> [Short task 1]
In the text on cointegration and error correction models, what can be done with the VAR when Π is zero?
> [Short task 2]
Rewrite the part of the entries that opens with the line containing "Given: Open the" and runs through the end of the entries, swapping "link" for "page" and keeping everything else the same.

> [Excerpt to read]
▽

Statistics and Algorithms / Vector Autoregressions /

Cointegration and Error Correction Models

The Cointegration Testing topic discusses how to test for cointegration. Here, we describe how to impose it on a (VAR) model. The standard VAR model

\begin{equation} {\bf{y}}_t = \sum\limits_{s = 1}^L {\Phi _s {\bf{y}}_{t - s} } + {\bf{u}}_t \label{eq:var_lagrep} \end{equation}

can always be rewritten in the form

\begin{equation} \Delta {\bf{y}}_t = \sum\limits_{s = 1}^{L - 1} {\Phi _s^* \Delta {\bf{y}}_{t - s} } + \Pi {\bf{y}}_{t - 1} + {\bf{u}}_t \label{eq:var_cointvar} \end{equation}

where \(\Delta {\bf{y}}_t \) is the first difference of the \(\bf{y}\) vector (that is, \({\bf{y}}_t - {\bf{y}}_{t - 1} \)). If \(\Pi\) is zero, then the VAR can be modeled adequately in first differences. If \(\Pi\) is not zero, then, even if each component of \(\bf{y}\) has a unit root, a VAR in first differences is misspecified.

△

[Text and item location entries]

▽

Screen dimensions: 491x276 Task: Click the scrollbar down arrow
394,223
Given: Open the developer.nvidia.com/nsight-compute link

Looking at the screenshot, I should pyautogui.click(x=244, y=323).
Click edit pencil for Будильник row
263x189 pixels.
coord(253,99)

△

> [Expected output 1]
The VAR can be modeled adequately in first differences.

> [Expected output 2]
Given: Open the developer.nvidia.com/nsight-compute page

Looking at the screenshot, I should pyautogui.click(x=244, y=323).
Click edit pencil for Будильник row
263x189 pixels.
coord(253,99)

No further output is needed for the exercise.